A recent meeting in Turin, Italy has seen a group of nine leading neonatology and paediatric cardiology experts agree that pulse oximetry could and should be used in Europe to identify babies with critical congenital heart disease (CCHD) . CCHD is the most common group of congenital abnormalities, affecting between seven and eight of every 1,000 live-born infants . It is an under-diagnosed condition in newborn infants, despite routine antenatal ultrasound and postnatal physical examination procedures . Tragically, this failure to diagnose all affected patients prevents many needy children from receiving potentially life-saving surgery . Pulse oximetry is a highly-specific diagnostic technique  that has the potential to increase CCHD detection rates to over 90% . Consequently, this meeting marks an exciting first step on the road to implementing European-wide guidelines for pulse oximetry CCHD screening in all newborn babies, which in turn has the potential to avert many thousands of preventable infant deaths.
The expert group, chaired by Paolo Manzoni, identified several critical steps for the development and implementation of a set of pulse oximetry CCHD screening guidelines. Firstly, it was agreed that pilot guidelines should be developed and implemented at a national or regional level before a European-wide initiative is launched. These pilot guidelines should be straightforward to follow, easily translatable and adaptable to care paradigms in individual countries. ‘Guideline Champions’ should also be appointed to drive the development of guidelines from conception to implementation. As in the United States, legislation and obligatory follow-up programmes should then be drawn-up to ensure that guidelines are being observed.

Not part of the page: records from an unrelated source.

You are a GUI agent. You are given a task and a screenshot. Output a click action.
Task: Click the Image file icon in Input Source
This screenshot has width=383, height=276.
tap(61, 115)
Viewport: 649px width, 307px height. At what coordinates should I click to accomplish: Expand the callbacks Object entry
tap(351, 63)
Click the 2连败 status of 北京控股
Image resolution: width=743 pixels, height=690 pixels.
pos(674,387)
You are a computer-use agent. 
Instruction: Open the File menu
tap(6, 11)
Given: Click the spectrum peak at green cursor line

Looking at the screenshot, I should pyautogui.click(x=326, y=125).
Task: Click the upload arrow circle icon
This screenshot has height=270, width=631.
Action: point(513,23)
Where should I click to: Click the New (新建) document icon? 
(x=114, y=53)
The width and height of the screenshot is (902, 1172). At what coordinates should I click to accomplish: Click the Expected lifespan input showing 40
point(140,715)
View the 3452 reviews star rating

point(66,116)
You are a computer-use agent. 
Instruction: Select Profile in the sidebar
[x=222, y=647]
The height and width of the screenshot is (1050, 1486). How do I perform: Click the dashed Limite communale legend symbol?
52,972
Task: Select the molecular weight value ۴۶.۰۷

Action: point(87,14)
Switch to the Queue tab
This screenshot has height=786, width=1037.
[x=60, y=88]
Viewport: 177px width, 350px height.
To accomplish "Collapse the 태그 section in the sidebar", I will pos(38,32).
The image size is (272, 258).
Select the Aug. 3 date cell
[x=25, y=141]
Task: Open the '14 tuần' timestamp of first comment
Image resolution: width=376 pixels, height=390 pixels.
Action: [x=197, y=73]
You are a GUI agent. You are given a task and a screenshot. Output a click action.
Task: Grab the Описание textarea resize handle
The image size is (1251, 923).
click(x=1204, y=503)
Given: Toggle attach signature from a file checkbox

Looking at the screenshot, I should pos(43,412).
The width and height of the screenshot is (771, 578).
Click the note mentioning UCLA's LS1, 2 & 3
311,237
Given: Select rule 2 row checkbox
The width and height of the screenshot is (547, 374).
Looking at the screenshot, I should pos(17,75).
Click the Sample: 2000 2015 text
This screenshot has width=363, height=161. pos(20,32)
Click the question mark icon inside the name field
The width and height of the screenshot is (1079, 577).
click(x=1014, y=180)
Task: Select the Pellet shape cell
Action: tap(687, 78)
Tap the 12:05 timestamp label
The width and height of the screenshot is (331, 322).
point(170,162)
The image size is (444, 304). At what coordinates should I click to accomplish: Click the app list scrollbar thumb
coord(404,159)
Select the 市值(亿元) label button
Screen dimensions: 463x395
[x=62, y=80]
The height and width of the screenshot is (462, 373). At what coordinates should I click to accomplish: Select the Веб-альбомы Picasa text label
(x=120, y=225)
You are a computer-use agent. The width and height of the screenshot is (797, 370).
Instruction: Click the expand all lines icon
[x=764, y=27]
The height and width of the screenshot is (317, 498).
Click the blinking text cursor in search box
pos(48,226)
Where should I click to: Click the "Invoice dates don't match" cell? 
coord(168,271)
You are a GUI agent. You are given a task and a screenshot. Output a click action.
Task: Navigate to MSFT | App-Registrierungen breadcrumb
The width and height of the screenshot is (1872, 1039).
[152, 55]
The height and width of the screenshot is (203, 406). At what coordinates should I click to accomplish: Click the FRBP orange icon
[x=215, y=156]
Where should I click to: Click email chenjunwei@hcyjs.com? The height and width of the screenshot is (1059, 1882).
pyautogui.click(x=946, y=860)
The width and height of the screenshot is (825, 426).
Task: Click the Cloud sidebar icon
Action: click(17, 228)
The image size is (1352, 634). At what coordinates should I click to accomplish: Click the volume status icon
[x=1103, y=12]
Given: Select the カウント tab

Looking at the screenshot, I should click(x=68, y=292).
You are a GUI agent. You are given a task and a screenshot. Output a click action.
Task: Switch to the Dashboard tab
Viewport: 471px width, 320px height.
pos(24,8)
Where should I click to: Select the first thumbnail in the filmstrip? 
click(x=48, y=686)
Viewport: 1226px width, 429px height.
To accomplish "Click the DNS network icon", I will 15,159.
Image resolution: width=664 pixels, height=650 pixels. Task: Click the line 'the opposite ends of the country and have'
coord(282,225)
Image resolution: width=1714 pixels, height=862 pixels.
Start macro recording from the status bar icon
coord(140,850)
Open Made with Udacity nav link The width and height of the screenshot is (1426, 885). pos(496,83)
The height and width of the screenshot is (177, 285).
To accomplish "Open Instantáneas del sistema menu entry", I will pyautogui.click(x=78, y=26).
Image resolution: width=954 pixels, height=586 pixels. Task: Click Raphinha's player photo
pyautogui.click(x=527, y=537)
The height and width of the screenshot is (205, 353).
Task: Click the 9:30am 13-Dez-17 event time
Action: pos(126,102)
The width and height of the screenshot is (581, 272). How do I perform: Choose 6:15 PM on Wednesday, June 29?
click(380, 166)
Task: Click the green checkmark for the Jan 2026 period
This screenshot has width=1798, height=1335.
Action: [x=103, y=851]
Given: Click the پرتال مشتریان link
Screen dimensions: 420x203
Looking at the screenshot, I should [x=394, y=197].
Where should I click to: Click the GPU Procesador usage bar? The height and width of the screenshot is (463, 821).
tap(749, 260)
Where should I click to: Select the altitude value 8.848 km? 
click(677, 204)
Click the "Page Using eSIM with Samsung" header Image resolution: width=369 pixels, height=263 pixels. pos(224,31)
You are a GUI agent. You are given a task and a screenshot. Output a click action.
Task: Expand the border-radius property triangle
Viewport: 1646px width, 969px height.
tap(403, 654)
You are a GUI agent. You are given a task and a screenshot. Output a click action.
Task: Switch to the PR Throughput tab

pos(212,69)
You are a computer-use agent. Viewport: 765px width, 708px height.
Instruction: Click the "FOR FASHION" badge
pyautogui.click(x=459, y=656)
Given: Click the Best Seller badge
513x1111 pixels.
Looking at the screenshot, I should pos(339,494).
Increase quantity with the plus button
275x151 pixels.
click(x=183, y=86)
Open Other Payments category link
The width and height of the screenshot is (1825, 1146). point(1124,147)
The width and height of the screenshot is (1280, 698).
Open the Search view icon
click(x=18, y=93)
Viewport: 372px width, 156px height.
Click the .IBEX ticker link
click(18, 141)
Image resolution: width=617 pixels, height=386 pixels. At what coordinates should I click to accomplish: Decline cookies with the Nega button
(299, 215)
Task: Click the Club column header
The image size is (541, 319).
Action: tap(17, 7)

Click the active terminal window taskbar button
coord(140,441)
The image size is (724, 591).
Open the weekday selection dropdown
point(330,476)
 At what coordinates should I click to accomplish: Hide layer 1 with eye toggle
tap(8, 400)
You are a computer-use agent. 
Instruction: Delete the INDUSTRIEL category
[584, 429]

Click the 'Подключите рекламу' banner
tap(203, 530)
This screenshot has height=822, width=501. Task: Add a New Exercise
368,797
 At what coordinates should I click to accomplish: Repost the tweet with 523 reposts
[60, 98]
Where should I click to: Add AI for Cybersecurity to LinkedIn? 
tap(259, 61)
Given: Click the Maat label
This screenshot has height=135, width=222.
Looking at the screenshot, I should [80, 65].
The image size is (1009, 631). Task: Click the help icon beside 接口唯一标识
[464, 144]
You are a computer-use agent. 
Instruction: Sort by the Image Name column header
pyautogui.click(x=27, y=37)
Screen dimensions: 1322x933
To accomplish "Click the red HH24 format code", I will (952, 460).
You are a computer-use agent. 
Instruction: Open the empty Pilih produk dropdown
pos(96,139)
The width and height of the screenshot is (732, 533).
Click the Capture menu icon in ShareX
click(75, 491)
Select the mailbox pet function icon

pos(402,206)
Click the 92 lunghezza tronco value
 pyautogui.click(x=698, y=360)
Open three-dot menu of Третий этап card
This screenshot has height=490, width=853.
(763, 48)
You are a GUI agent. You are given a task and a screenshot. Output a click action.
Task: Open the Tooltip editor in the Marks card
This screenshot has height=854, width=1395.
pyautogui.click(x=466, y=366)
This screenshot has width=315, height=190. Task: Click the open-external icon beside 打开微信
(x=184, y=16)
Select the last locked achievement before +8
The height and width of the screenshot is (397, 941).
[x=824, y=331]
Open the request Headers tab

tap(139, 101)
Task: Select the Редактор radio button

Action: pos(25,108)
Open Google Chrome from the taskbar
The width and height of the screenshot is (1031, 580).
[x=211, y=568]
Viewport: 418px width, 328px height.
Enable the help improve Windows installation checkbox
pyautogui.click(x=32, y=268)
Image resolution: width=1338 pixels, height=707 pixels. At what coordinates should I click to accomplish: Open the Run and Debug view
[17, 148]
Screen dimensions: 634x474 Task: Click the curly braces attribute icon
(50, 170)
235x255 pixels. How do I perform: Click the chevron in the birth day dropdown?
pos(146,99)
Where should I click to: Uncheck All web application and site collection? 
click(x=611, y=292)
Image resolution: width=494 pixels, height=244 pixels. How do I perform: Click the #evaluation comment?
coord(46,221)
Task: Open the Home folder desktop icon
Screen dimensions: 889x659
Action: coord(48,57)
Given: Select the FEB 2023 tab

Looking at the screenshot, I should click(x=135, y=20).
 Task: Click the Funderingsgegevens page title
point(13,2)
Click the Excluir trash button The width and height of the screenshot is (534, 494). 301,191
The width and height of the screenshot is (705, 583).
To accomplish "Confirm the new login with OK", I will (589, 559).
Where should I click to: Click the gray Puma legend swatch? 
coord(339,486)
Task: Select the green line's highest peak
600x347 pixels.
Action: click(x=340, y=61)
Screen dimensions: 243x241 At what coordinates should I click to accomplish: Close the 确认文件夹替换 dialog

Italy and Spain have provisionally been selected to execute the first step of the guideline initiative by developing and implementing pilot guidelines. Decisive action from such an esteemed group of experts featuring world-renowned physicians from countries with established screening programmes, including Gerard Martin (USA), Andrew Ewer (UK) and Anne de-Wahl Granelli (Sweden), inspires hope that European guidelines for pulse oximetry-based CCHD screening may soon become a reality. The successful completion of this meeting is, therefore, a cause for great optimism among neonatologists, future parents and patients across Europe.
More about pulse oximetry
Pulse oximetry is a well-established, non-invasive test, which can reveal the presence of clinically undetectable hypoxaemia, a key hallmark of CCHD. It has been found to increase diagnostic sensitivity (the power to detect a defect if one is present) for CCHD to 76.5%, with a specificity (power to selectively detect CCHD over other conditions) of 99.9% . Concerns about cost , acceptability to parents  and false-positive results , however, have resulted in opposition to the widespread implementation of screening.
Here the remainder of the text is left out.